# EXTRACT start
Performing musicians are asked to memorize music from time to time. Memorization is often required for competitions and is useful for making a piece more musical. While memorization may seem difficult at first, with practice it becomes easier. And there are some advantages to memorization: when we are free of the dots on the page, we can listen more carefully and respond more musically.
Cognitive scientists have long understood the necessity of memorization in the learning process. In 1917, Arthur I. Gates embarked on a project to find out the right ratio between study (reading from a book) and memorization. [“Recitation As a Factor In Memorizing”] Gates found that 1/3 study and 2/3 recitation from memory is optimal. What does this mean for musicians? If you’re trying to memorize something, play it while looking at the page once and try it from memory twice.
My students, especially the ones in marching band, ask for help memorizing music. Different skills are useful in different contexts. Because marching band is the most common need for memory with my flute students, we will consider how different memory skills are best suited to the music in the pregame show (“Star Spangled Banner,” the fight song, and the alma mater.)
I am able to play my high school fight song, even though I graduated 20 years ago. I can pick up my flute and without even thinking about it, my fingers will begin going through the motions. I’ve probably played the fight song thousands of times during football games, basketball games, and band practice. The patterns are drilled into my fingers forever. Finger memory is a physical memory and it requires little conscious effort. This kind of memory is embedded in the mind through many repetitions. If properly strengthened, finger memory can be very reliable, especially in stressful situations. Finger memory is learned through playing the piece many, many times.
Grab your instrument and play “Twinkle Twinkle Little Star” starting on the note F. After a couple of tries, you were probably able to play it pretty well. “Twinkle” is a tune that most people know how to sing. When you worked out the song by ear on your instrument, you heard it in your head then matched the pitches to the sound coming out of your instrument. You may have had to move up or down pitches until you found the right one, but it was easier on the second try. Aural memory is useful when finger memory fails and we need to get back on track. This type of memory is especially useful when playing “The Star Spangled Banner,” which has a lot of tricky intervals. If your finger memory fails, you can use your ear to guide you to the right note and you’ll be back on track quickly.
# EXTRACT end
# RECORDED DATA start
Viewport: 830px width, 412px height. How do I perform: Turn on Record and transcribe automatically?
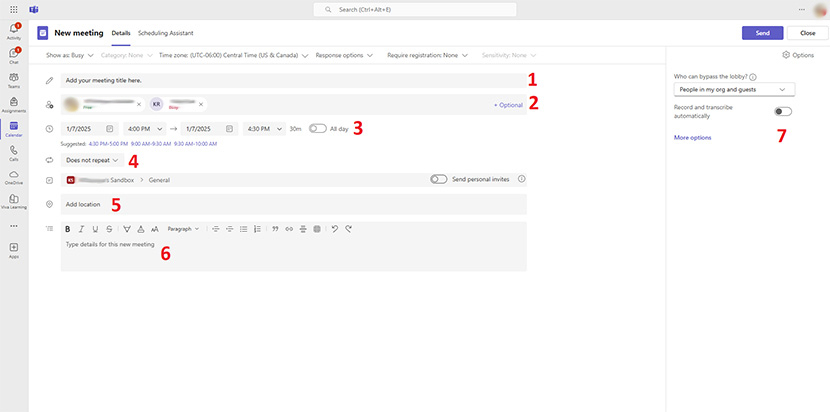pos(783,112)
# RECORDED DATA end
# RECORDED DATA start
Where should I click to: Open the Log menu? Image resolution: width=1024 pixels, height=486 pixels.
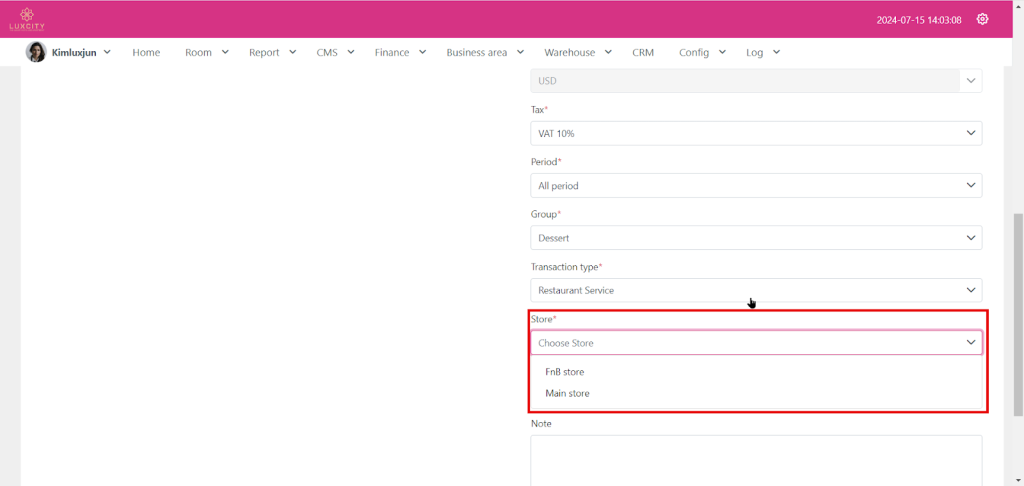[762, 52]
# RECORDED DATA end
** GOAL 1 **
Reproduce the passage on memorizing music verbatim from "I am able to" to "many, many times.".
** GOAL 2 **
According to the passage on memorizing music, what split between study and recitation did Gates find to be optimal?
The lines are not needed for what comes next.

** EXPECTED OUTPUT 1 **
I am able to play my high school fight song, even though I graduated 20 years ago. I can pick up my flute and without even thinking about it, my fingers will begin going through the motions. I’ve probably played the fight song thousands of times during football games, basketball games, and band practice. The patterns are drilled into my fingers forever. Finger memory is a physical memory and it requires little conscious effort. This kind of memory is embedded in the mind through many repetitions. If properly strengthened, finger memory can be very reliable, especially in stressful situations. Finger memory is learned through playing the piece many, many times.

** EXPECTED OUTPUT 2 **
One-third study and two-thirds recitation from memory.